Random thoughts from a Brit in the North West. Sometimes serious, sometimes not. Quite often curmudgeonly.

Thoughts from Pontevedra, Galicia, Spain: 23 June 2020
Tuesday, June 23, 2020 @ 8:09 AM


Night’s candles are burnt out, and jocund day
Stands tiptoe on the misty mountain tops.

Spanish life is not always likeable but it is compellingly loveable.   

- Christopher Howse: 'A Pilgrim in Spain'*

Life in Spain

  • Have Things Changed? It's reported that nearly 75% of Spaniards don't believe the government's virus stats. This got me wondering about when I'd first written on this subject, and it appears to be this post from November 2003, almost 16 years ago: To say the least, the Spanish are not the most exact race on earth. One of the first expressions one learns is ‘Más o menos´. Or ´More or less´. This is what accompanies every forecast, prediction, promise and, indeed, restaurant booking. “12 people at 10pm” can easily turn out to be 4 at midnight.
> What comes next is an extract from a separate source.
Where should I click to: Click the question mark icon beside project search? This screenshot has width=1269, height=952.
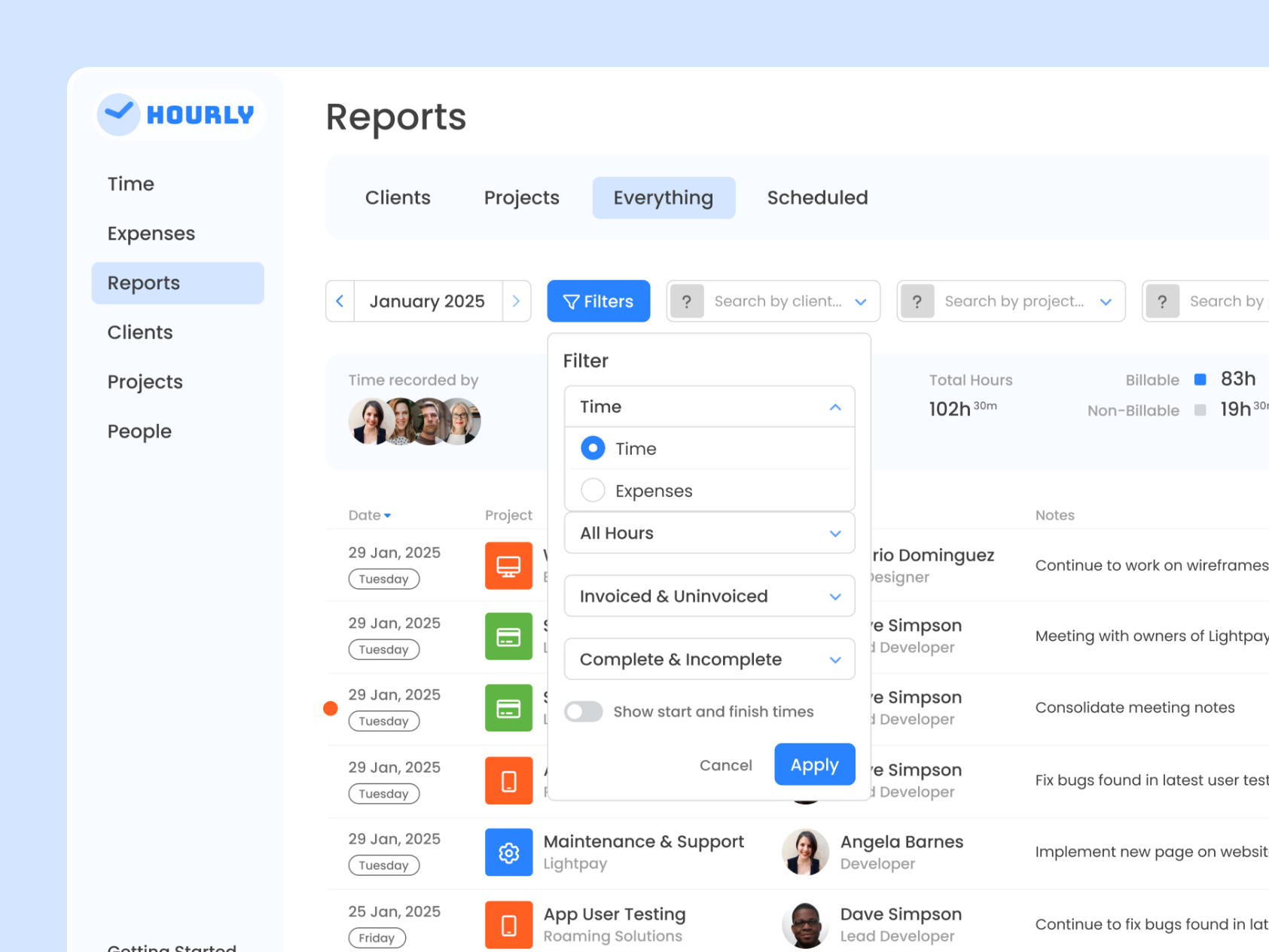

So it is all the more astonishing that every statistic in the papers is given to at least one decimal point. More usually two. Sometimes three. So, today’s elections in Cataluña resulted in voting shares, we are told, of 36.27%, 33.46%, 15.79%, etc. One struggles to understand the rationale for this. Maybe it reflects the fact that no-one much believes any statistics here, so a specious validity is sought by providing numbers apparently accurate to two decimal points. Some credence for this view is given by the fact that the results of the last election were only given to one decimal point. As these numbers are now pretty irrelevant, it doesn’t matter whether anyone believes them. So accuracy is not even suggested.
  • Bullfighting (La corrida) is nowhere near as popular in Spain as is thought outside the country. Essentlally, it's facing a slow death. Though this might well have been accelerated by the virus crisis. See this New York Times article on this demise.
  • Here and here are Days 7 and 8 of María's chronicle of our Adjusted Normal.
  • To amuse . . . Yet again, religious art at its worst. I guess the parsimony is akin to using your cousin to translate your menu. So that you come up with - for example - Cod to the seaman's blouse.**

English/Spanish: Another 3 refranes:-
- Dead men have no friends: El muerto al hoyo, el vivo al bollo.
- Different strokes for different folks: Sobre gustos, no hay nada escrito.
- Discretion is the better part of valour: La prudencia es la Madre de sciencia.  

The USA: I've added 'shallow showman' to my long list of derogatory adjectives applied to Fart. Seems fair, after Tulsa. I guess I should add 'self- deceiving' too. All under S, of course.

The Way of the World: The West seems more concerned with raking over its past than helping living Africans. While the British and American public argue over the statues of colonial figures, in Nigeria, Christians are being slaughtered

Finally . . . A plug for my younger daughter, who writes beautifully here on the enjoyment of passing stuff to others, and here on the challenge of negotiating the 'minefield' of potential support for an autistic 4 year old. The latter being of less interest than the former, I guess. To the majority, I mean.

* A terrible book, by the way. Don't be tempted to buy it, unless you're a very religious Protestant.

** There's a prize for the first person to guess the derivation of this.